**WHAT TO PRODUCE:**
Read through the listing below and return only the lines containing "button".
RECORDED DATA Start Marker
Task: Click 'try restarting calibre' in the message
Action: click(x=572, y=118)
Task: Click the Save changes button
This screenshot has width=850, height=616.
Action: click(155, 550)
RECORDED DATA End Marker
RECORDED DATA Start Marker
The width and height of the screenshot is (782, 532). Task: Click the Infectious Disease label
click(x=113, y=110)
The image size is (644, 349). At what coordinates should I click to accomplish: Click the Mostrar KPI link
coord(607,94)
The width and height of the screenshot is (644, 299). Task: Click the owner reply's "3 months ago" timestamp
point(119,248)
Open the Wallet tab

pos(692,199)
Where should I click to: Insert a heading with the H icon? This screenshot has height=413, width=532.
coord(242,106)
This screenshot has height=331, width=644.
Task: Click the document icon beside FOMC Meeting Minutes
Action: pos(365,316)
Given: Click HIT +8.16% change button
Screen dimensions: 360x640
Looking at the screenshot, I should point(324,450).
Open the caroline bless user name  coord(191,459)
RECORDED DATA End Marker
**FINISHED EXERCISE:**
Task: Click the Save changes button
Given: Click HIT +8.16% change button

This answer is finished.